Crisis alimentaria, crisis total y movimientos sociales. 6ª Entrega

Tras generar beneficios incalculables, los excesos de los mercados inmobiliarios y financieros han exportado su crisis al resto de la economía y trasladado sus daños a toda la sociedad a través del estado.

Ante la crisis económica y la pérdida de rentabilidad de los mercados cuyas burbujas han explotado, enormes masas de capital se mueven libremente por el mundo en busca de nuevas oportunidades de negocio. De la mano de entidades financieras y de fondos de pensiones con millones de cuentacorrentistas, estos capitales desembarcan en el mercado de materias primas alimentarias, como el trigo, la harina de maíz o la semilla de soja.

El crecimiento de estos mercados no guarda relación con los cambios en la oferta y la demanda de los alimentos sino con la alteración artificial del precio de los mismos. El aumento de la demanda de las acciones de las empresas alimentarias, eleva el precio de éstas y dicha elevación se transmite al precio de los alimentos. El resultado es una nueva burbuja que produce beneficios escandalosos, pero también pobreza y hambre para mil quinientos millones de personas que gastan en comer casi toda su renta mensual.

El hambre creciente no se debe a causas desconocidas sino que forma parte del “progreso capitalista”. El capitalismo es el sistema que más hambre ha producido en la historia de la humanidad. Es cierto que nunca ha habido tantos ricos, pero a costa de la producción masiva de pobres. La causa principal del hambre es el espíritu del capitalismo que persigue el crecimiento por el crecimiento, el beneficio por el beneficio y la imposición del interés privado sobre el interés general.

El culto a la tecnología, la competitividad y la globalización es el caldo de cultivo para que la producción de capital tenga más derechos que el trabajo, los cuidados, la alimentación, la salud, la educación, la cultura, la naturaleza, la política y la dignidad humana. Los regímenes parlamentarios de mercado han convertido a la democracia y a la izquierda en instrumentos del capitalismo.

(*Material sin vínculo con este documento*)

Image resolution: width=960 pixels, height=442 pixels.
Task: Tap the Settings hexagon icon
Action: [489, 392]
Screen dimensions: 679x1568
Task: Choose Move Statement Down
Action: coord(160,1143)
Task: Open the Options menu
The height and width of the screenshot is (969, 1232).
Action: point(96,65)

Estamos ante una crisis total: económica (destrucción masiva de recursos productivos, en particular, fuerza de trabajo); laboral (explotación, precariedad y desempleo de masas); social (pobreza y exclusión galopantes); ecológica (contaminación, cambio climático y destrucción de la biodiversidad); sanitaria (epidemias y pandemias constantes); política (privación generalizada de derechos, libertades y garantías jurídicas y procesales); democrática (el gobierno está en mano de financieros y especuladores y la izquierda se confunde con la derecha); cultural (los medios de comunicación y el sistema educativo están al servicio de la reproducción de este desorden social); ética (el individualismo y la competitividad disuelven la naturaleza social de las personas).

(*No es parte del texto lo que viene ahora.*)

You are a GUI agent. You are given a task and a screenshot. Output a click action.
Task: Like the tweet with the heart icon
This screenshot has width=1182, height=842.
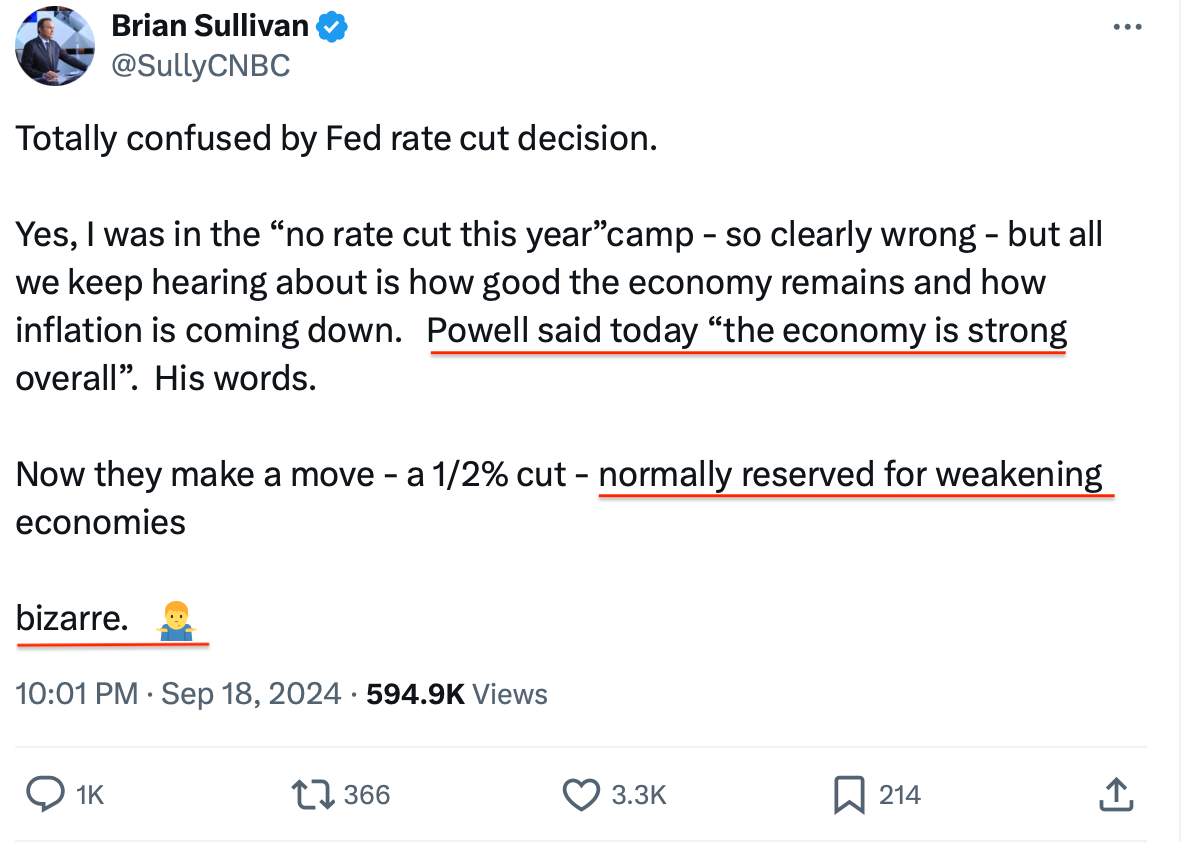[x=580, y=795]
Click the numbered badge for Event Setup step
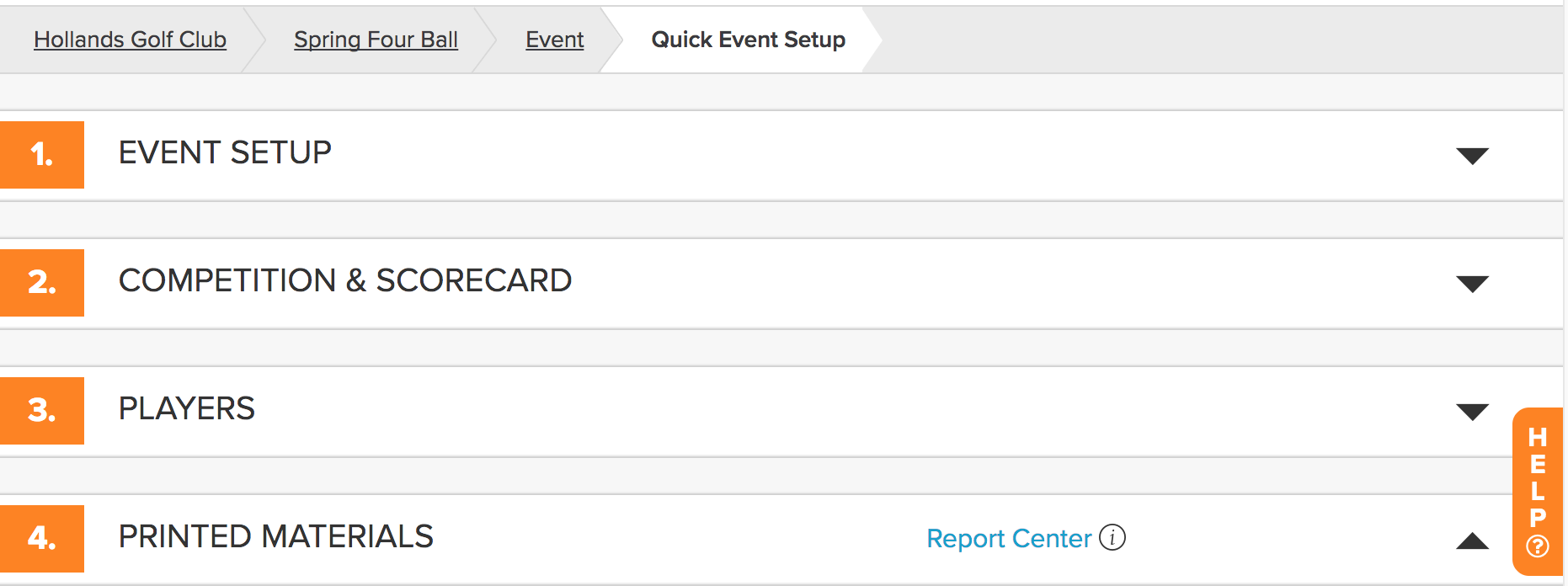Viewport: 1568px width, 586px height. (42, 154)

La crisis actual contiene un síndrome en el que las terapias que mejoran unos síntomas empeoran el resto y agravan al paciente. Por eso es necesario ir a la raíz de los problemas. La contradicción no se da entre sanear las cuentas del estado para que la economía crezca o fomentar el crecimiento económico para sanear las cuentas del estado, sino entre una  economía al servicio de la sociedad y una sociedad al servicio de la economía.

Ante la violencia de la economía de mercado y la impotencia o complicidad de la clase política, la sociedad organizada empieza a aparecer en escena para privar a los enemigos del pueblo de su libertad para disponer de los derechos y la dignidad de todos. Las movilizaciones contra la privatización de la educación y la sanidad, el despido libre, los desahucios y los derribos, la inseguridad alimentaria, la violencia contra las mujeres, el racismo y la modificación arbitraria de las leyes por la clase política y judicial, son el territorio de la confluencia de todos los movimientos sociales en un movimiento de masas unitario, democrático y pacífico que detenga esta dinámica y abra nuevos horizontes constituyentes.

El consumo responsable agroecológico en defensa de la seguridad y la soberanía alimentaria tiene que responsabilizarse de las dimensiones ecológicas, sociales y políticas de la producción y el consumo de alimentos, aportando su energía a este movimiento. El próximo 16 de octubre es el Día mundial de la Alimentación. Desde la iniciativa en barrios y pueblos, debería desplegarse una actividad de estudio, debate, comunicación social y movilización que, desde dentro del movimiento 15-M, confluyera este día  en un acto de protesta contra el hambre, la comida basura, las multinacionales alimentarias y sus científicos y políticos jornaleros, capaz de poner en pié un potente movimiento de consumidores responsables agroecológicos en defensa de la seguridad y la soberanía alimentaria.